*Problem statement*:
Could you carry on the introduction about classification and multilayer perceptrons, starting right after its last sentence?

*Page extract*:
------
Keywords

1 Introduction

Classification is appeared as revolutionary task in data mining. Classification problem occurs when an object needs to be assigned to a specific class or group on the base of their attributes that related to objects. The significance of classification can be seen in different real life phenomena’s such as diagnosis of diseases in medical [1], marketing [2] and in stock exchange [3]. Classification task is based on two steps. First step is to construct the model, which represents the group of precogitated classes. Second step is the model usage, which is used for classifying the unknown objects.

Various techniques have been developed for classification, such as statistical and neural networks techniques, which are prominent. With the passage of time, artificial neural networks have gained much popularity as useful alternative of statistical techniques and due to having the variety of applications in real life [4]. Multilayer perceptron known as MLP, is a feed forward neural network that consists of input, hidden and output nodes. Every node is interconnected with other node in next layer which makes a connection between them. Back propagation is one of the most used and old supervised learning algorithm, which is proposed by Rumelhart, Hinton and Williams [5]. MLP has been used to find the missing values from data [6]. Due to its ability of fast learning, MLP has been tested for stock trading problems for better prediction [7]. MLP is also successfully implemented for early fault detection in gearboxes [8].
------
*Given data*:
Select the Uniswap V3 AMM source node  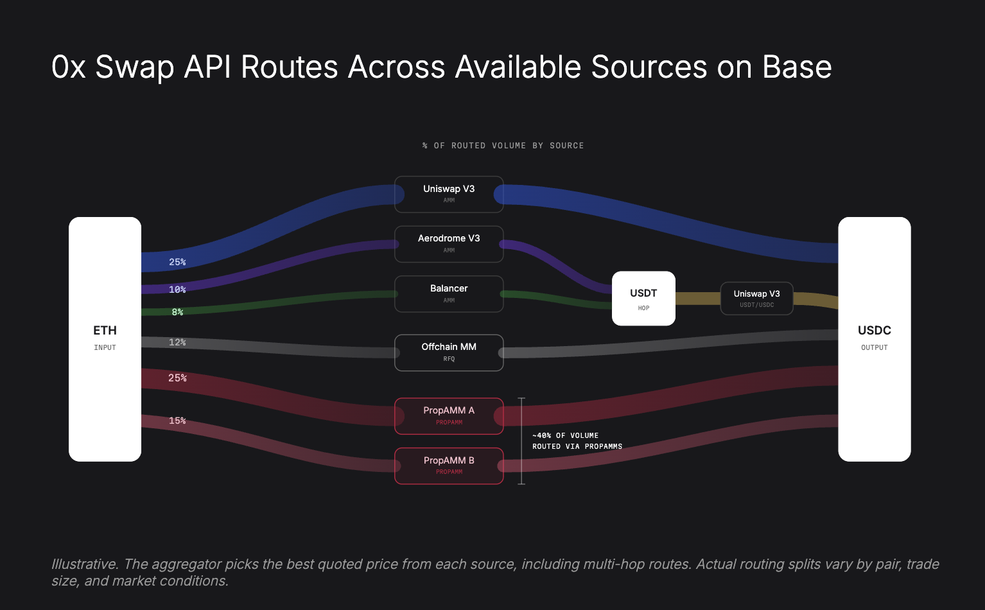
------
*Reply*:
Researchers used different types of learning algorithm with back propagation to train different types of algorithms such as adaptive momentum to improve accuracy of gradient descent [9]. Some trained the artificial bee colony (ABC) with LM for classification problems [10]. Besides the advantages of MLP, there are also some disadvantaged of multilayer perceptron such as firstly, this neural network can only be used for supervised learning, and secondly due to its multilayer structure, it cause computationally expensive training that stuck in local minima [11].

In this paper, we propose Chebyshev polynomials as functional expansion with multilayer perceptron. These polynomials are used to make standard MLP more accurate for classification tasks. We have compared proposed method with four types of learning algorithms that are used as training of multilayer perceptron. The rest of the paper is organized as follows: In Sect. 2, the proposed model is presented. Some experimental setups are presented in Sect. 3. Section 4 is devoted to results and discussions. Finally, Sect. 5 outlines the conclusion.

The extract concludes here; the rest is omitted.